Don’t laugh. It works.
When you’ve got a big old zit under the skin and you can tell in 2 or 3 days it’s going come out of the closet and explode onto your face, you put a dab of white toothpaste on it before you go to bed. Yes, it might tingle a little bit, and yes, it might smell minty (what’s the downside of that?) and you might get a little on your pillowcase, and your kids or husband might mock you when you go in to their rooms to say prayers or kiss them goodnight, but pay no attention, because it works.
In the morning, that zit will be significantly less—big. The toothpaste must suck out some of the oil or puss or whatever is in there, and dries it up. I’m not saying it’s going to totally go away, but it will be smaller. And then you could do it again the next night if you want.
I know some of you must have heard of this because otherwise, where else would I learn such a thing?

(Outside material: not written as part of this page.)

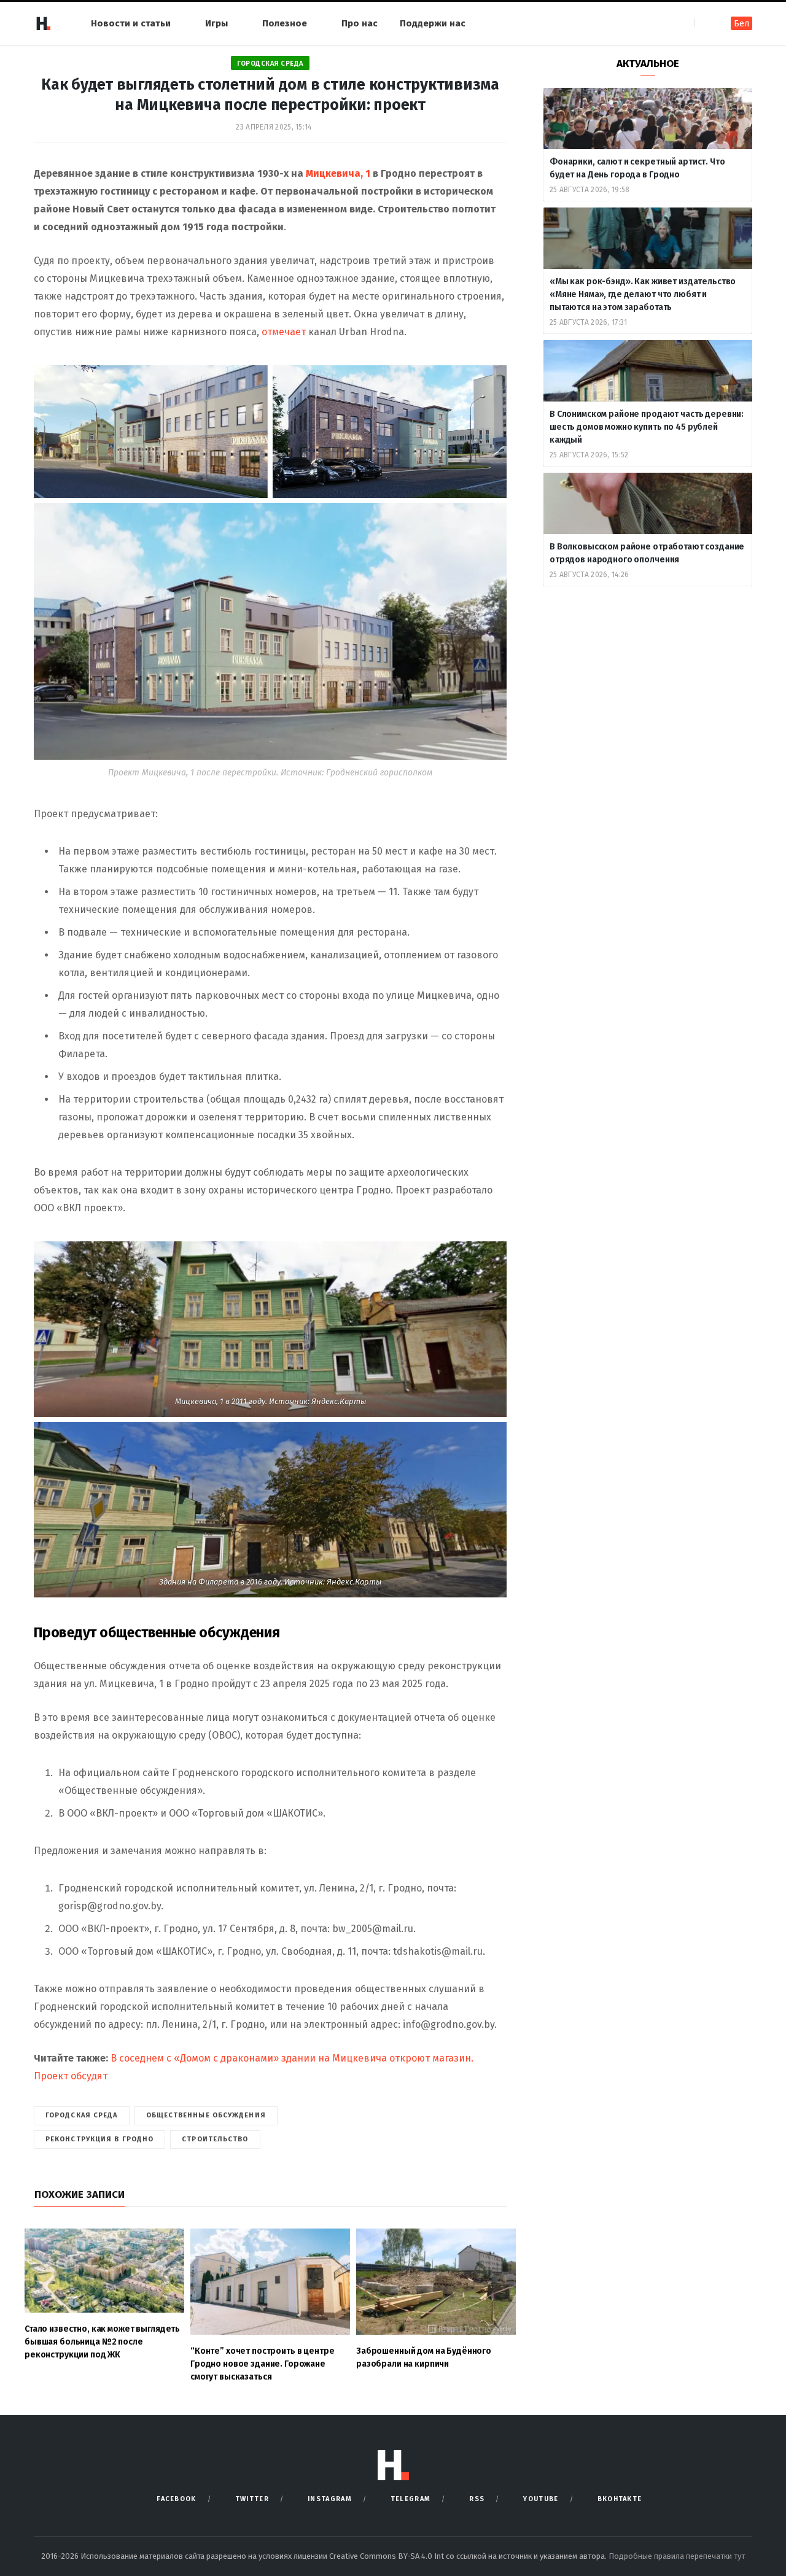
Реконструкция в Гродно (99, 2139)
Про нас (359, 23)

It must have been from a roommate or something.
Speaking of faces (yes, we were kind of speaking of faces, right?) Something’s happened to my husband’s face that is more than a little bit disturbing.
That’s him standing with Cole and Megan.
I know you were thinking, “Who is that strange man standing by Paige’s kids? Isn’t she worried that he’ll abduct them and run off with them?” or “Hey, I think I’ve seen that guy in a movie once before. Yeah, Grizzly Adams, that’s it.”
Here’s the story. Ryan claims that when he went to Korea back in June, he forgot his shaver, and then it was too long to shave. Or something like that. And from then on I think he’s just been growing it to annoy me. He gets comments from GUYS like, “cool beard” or, “looking snazzy” or just admiring his ability to grow facial hair in general. But really, unless you’re in the band ZZTop, I don’t see how that’s a valuable skill. And now it’s getting all “tufty” and icky looking, it’s just about more than I can stand. And hair in your nose when you kiss your husband? Let’s not go there.
Pioneer Day is over, dude.
I’ve encouraged him to even shave it into a nice goatee or just trim it AT ALL, but my pleas fall on deaf ears.
So–let’s put it to a vote, which face do you like better?
Clean shaven man who liked babies? or angry looking scary man?